Provided passage:
Shucked by the pandemic, oyster market begins to open up

Of all the categories of seafood impacted by COVID-19 – both positively and negatively – mollusks appear to have borne the brunt of foodservice closures. The sector experienced a 60 percent decline in sales during the height of the pandemic last spring.

The mollusk market has also had one of the slowest recoveries, according to NPD Supplytrack data shared during a National Fisheries Institute’s Global Seafood Market Conference webinar. SeafoodSource is providing exclusive coverage of the GSMC webinar series, which will be providing market-focused content throughout 2021.

NPD data has shown that while categories like crustaceans and freshwater fish have seen 90 to 92 percent recoveries from their initial declines,  the market for mollusks remains just 77 percent of what it was before the pandemic hit.

Within the mollusk category, oysters have been hit particularly hard, according to Bill Taylor, the vice president of Shelton, Washington, U.S.A.-based Taylor Shellfish.

“Last March, as the restaurants shut down, our sales in oysters were about 25 percent of the previous year’s sales,” he said. “It was devastating to the industry all over North America. There’s just no demand.”

Those numbers hold true across the entire industry, Performance Food Group Seafood Category Manager Jaimy Sorrell said.

“On average, foodservice operators selling oysters were down about 36 percent,” she said. Of those, casual dining and bar and grill saw the biggest declines in oyster sales – likely because they don’t travel as well as other seafood.

“Either you don’t know how to shuck it, or you are unfamiliar or nervous about it," he said.

Taylor struggled as a result, at one point laying off or scaling back hours for two-thirds of its roughly 700 workers.

“We had four oyster bars in the Seattle general area, and we permanently closed one,” Taylor said.

Customers haven't seemed to trust grocery stores with oyster purchases and still prefer to get oysters at a specialty retailer like a fishmonger, Taylor said.

“In general, your regular retail stores, people don’t trust the fish counters as much as they do the specialty stores where the retailers know what they’re selling, and also they can help give instructions to help prepare the seafood,” Taylor said.

Unlike most other types of seafood, mollusks haven't been a big seller online during the pandemic, J.J. McDonnell and Co. Purchasing Manager Chris Rubino said.

Prompt: Print the section of the oyster market article from "Of all the categories" to "the pandemic hit.", word for word.

Supplied entries:

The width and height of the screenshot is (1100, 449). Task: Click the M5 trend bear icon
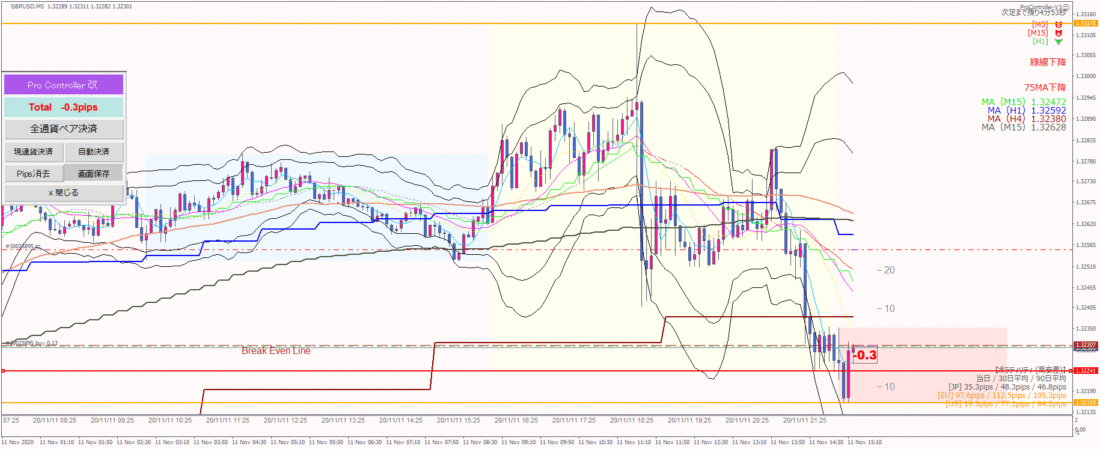coord(1058,24)
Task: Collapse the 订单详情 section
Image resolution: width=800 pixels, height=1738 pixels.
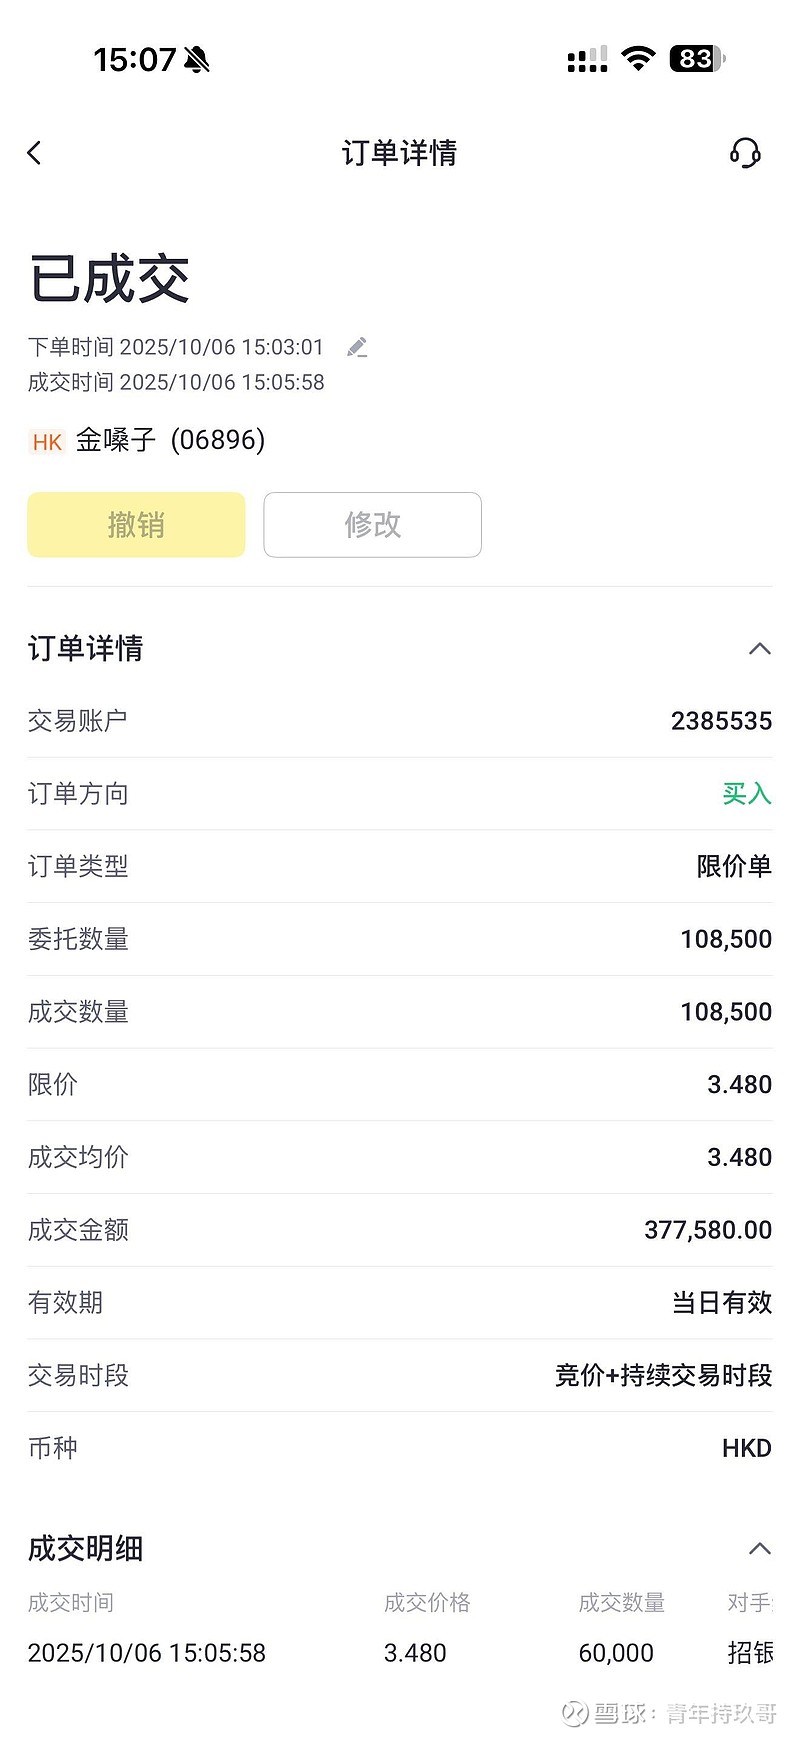Action: point(759,649)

Answer space:
Of all the categories of seafood impacted by COVID-19 – both positively and negatively – mollusks appear to have borne the brunt of foodservice closures. The sector experienced a 60 percent decline in sales during the height of the pandemic last spring.

The mollusk market has also had one of the slowest recoveries, according to NPD Supplytrack data shared during a National Fisheries Institute’s Global Seafood Market Conference webinar. SeafoodSource is providing exclusive coverage of the GSMC webinar series, which will be providing market-focused content throughout 2021.

NPD data has shown that while categories like crustaceans and freshwater fish have seen 90 to 92 percent recoveries from their initial declines,  the market for mollusks remains just 77 percent of what it was before the pandemic hit.